マルチクラウドのガバナンスにフォーカスした「Nutanix Beam」
Nutanix Beamは、同社が買収したMinjarのサービスがベースとなっており、Amazon Web Services(AWS)とMicrosoft Azureを対象にクラウド支出の管理に利用されてきた。
ニュータニックス・ジャパン シニアソリューションアーキテクトの鈴木孝規氏は「Nutanix Beamは、マルチクラウドのガバナンスにフォーカスしており、マルチクラウド対応でアプリケーションオーケストレーションとライフサイクル管理を提供する『Nutanix Calm』を、ビジネス視点からコストやセキュリティのコンプライアンスを管理するものだ」と述べた。
主な特徴として「コストの可視化と最適化」「財務状況のガバナンス」「インテリジェントな利用計画」「コンプライアンスの管理」の4点を挙げている。コストの可視化と最適化では、マルチクラウド環境を単一ダッシュボードで統合的にコストを可視化し、マシンインテリジェンスに基づく最適解の提案で分析することで、未使用リソースや十分に利用さていないリソースを適正、排除する。
財務状況のガバナンスに関しては、ポリシードリブンの複数チーム・部門への適正な予算管理と割当てによる予算管理や、コストの制御・管理、可視化されたデータドリブンに基づいて意思決定を行うことを可能としている。
インテリジェントな利用計画については、クラウドリソースの利用状況に対する継続的な推奨事項を提案することでプロアクティブな利用計画を立案できるほか、マシンインテリジェントによるコストの改善により消費行動を提案し、複雑なコスト管理・計画をシンプルな意思決定に導くという。
コンプライアンスの管理ではワンクリックでセキュリティとコンプライアンスの問題を是正し、HIPPAやISO、PCI-DSS、CIS、NiST、SOC-2などのポリシーを適用することでポリシーベースのコンプライアンスを可能としており、250超のビルトインのチェック項目を検査する。
これにより、あるべきクラウドにあるべきワークロードを実現可能とし、法律や物理法則・制約への対応、単一クラウドへのビジネス依存を解消できるという。
データベース管理の自動化・簡素化する「Nutanix Era」
Nutanix Eraについて鈴木氏は「1000人以上の従業員を抱える企業は、日々データベースのインスタンスが肥大化し、コピーもあるためストレージの容量に支障をきたす。そのような状況下におけるデータベース管理をシンプルにする」と、説く。

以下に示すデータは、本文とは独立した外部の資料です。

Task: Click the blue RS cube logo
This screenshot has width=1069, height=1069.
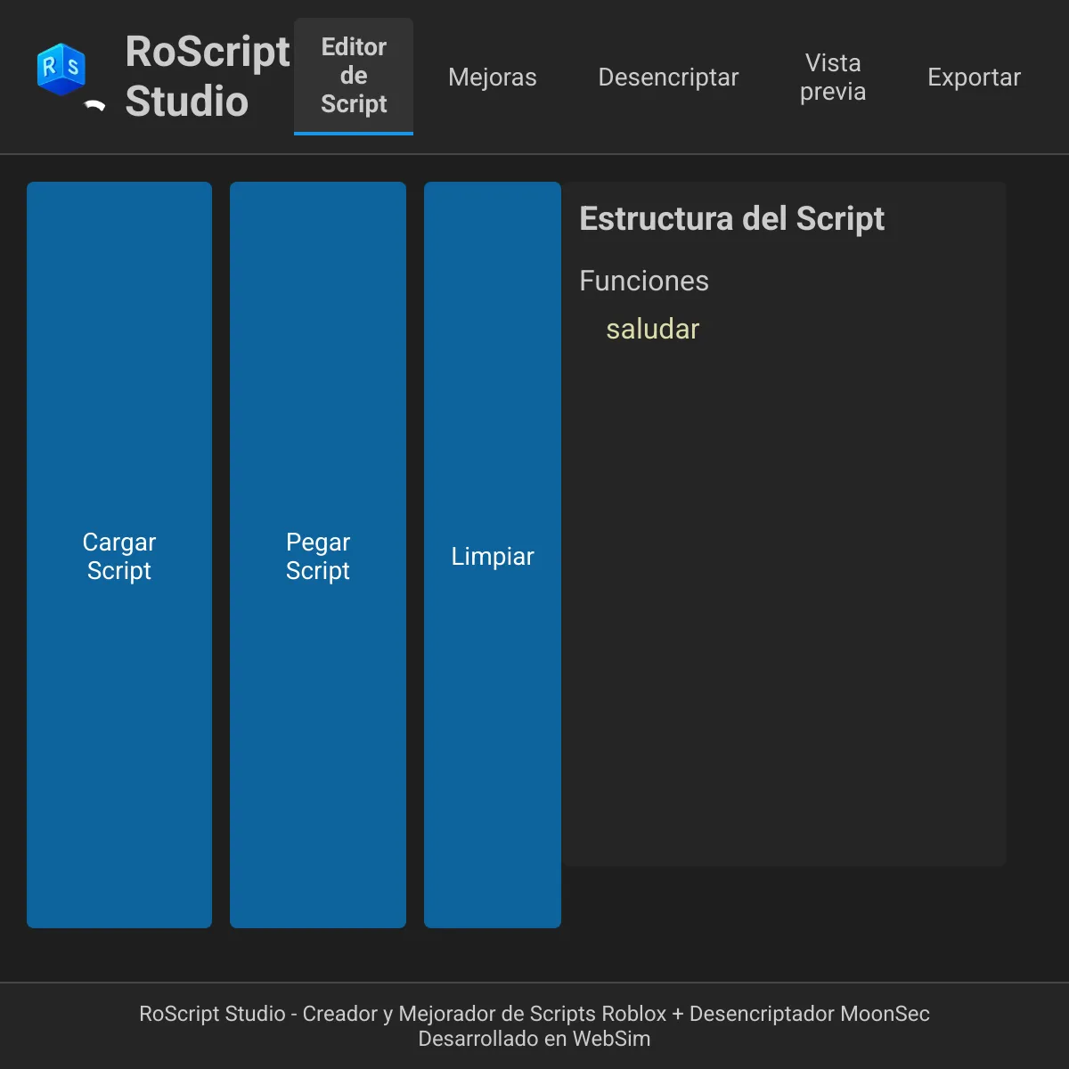Action: 61,69
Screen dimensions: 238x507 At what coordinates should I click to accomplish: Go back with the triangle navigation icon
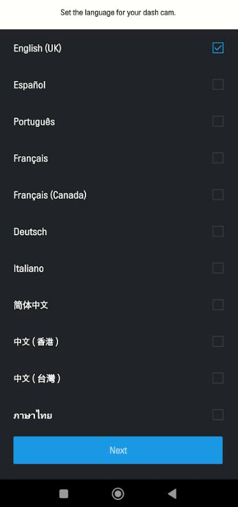[172, 494]
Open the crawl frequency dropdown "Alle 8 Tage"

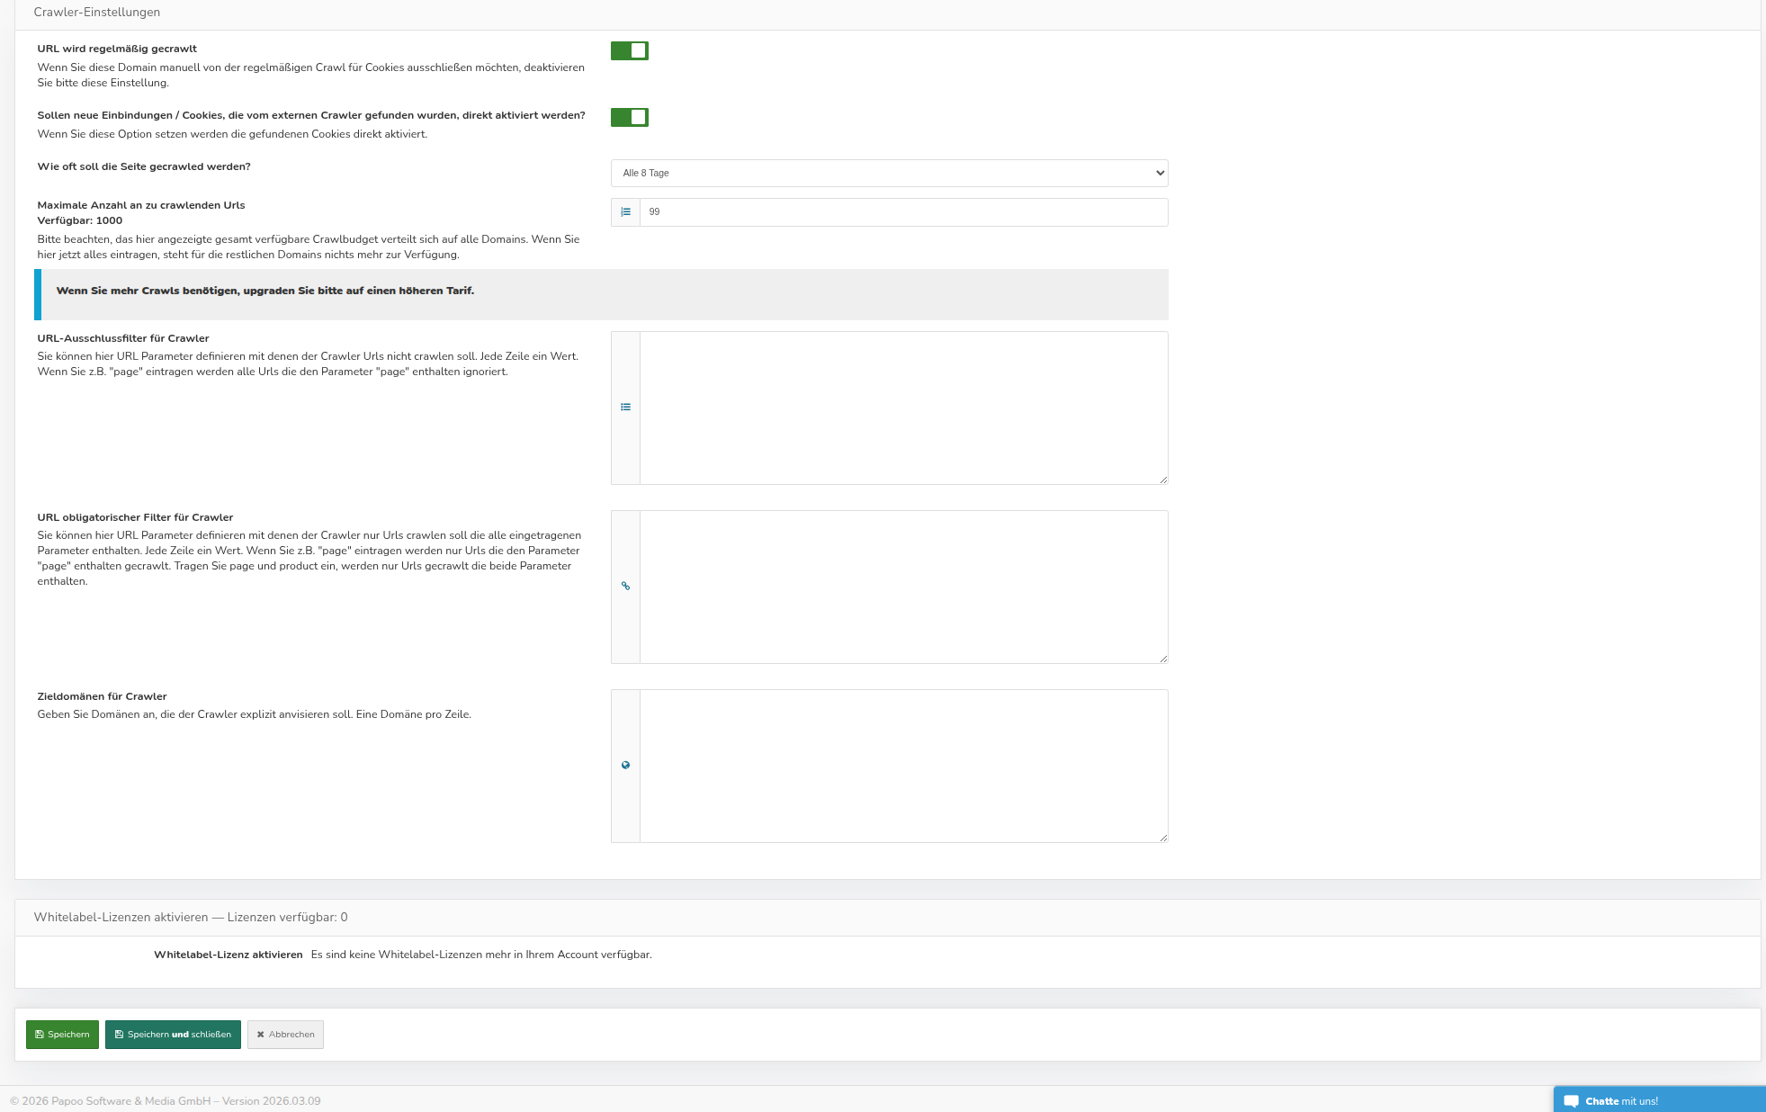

同ソリューションは「Copy Data Management(CDM)機能」と「タイムマシン機能」を備える。CDM機能は企業全体でデータベースのコピーデータ管理に伴い複雑化する運用管理や増加するコスト負担の軽減が図れ、アプリケーション固有のAPIにも対応する。
また、ソースデータベースをレプリカコピーすることも可能(Oracleのスタンバイインスタンスなど)とし、プライマリデータベースはNutanix上に配置されている必要はなく、どこにあってもCDM機能を利用できるという。
タイムマシン機能は、データベースの状態をSLAの対象となる任意の時点に複製・更新・復元する。同社の統合スナップショット技術を活用することで、データベースのスナップショットを作成し、設備投資支出(CapEx)コストを削減するほか、稼働中のデータベースは最後に記録されたトランザクションまでの、特定時点でのクローン作成やリカバリが可能。
まずはOracleとPostgreSQLのデータベースエンジンをサポートし、将来的にはそのほかの普及しているデータベースのサポートも予定している。バージョンは順次拡張していくが、アーリーアクセスとしてユーザーに試験してもらっているバージョンは「Oracle 11.2.0.4 & 12.1.0.2」、「PostgreSQL 9.6 & 10.3」となる。
SDNの機能を備えた「Nutanix Flow」
Nutanix Flowは、昨年の「.NEXT Conference 2017」で発表したマイクロセグメンテーションがベースとなっている。Acropolis Hypervisor(AHV)に統合された機能となり、ネットワークをワンクリックでシンプルに管理するという。
特徴としては「仮想化環境の可視化機能」「ファイアウォールではなくEast-Westトラフィックに対応するためのマイクロセグメンテーション機能」「サービスチェイン・ネットワーク機能の提供」の3点を挙げている。
なぜ、同社がNutanix Flowを提供するのかについて鈴木氏は「これまでは境界セキュリティをデータセンター(DC)の入口に置くケースが多かったが、境界セキュリティだけではDC内でスケールアウトのシステムに障害が発生した際に、横串で障害が発生してしまう。そのため、各VM(仮想マシン)・コンテナ単位でセキュリティを確保し、通信を行うことが必要となり、全体の管理をワンクリックで可能にする」と、説明した。
ユースケースとしては、グループ単位の隔離・検疫機能を必要とするVDIユーザー、アプリケーションセキュリティや環境分離を必要とするサーバ仮想化ユーザーなどを想定している。
将来的には買収したNetsilが提供するL7アプリケーションベースのマップ化と発見・検知するSaaSのアプリケーションと組み合わせ、監視機能を多様なクラウドで実現するという。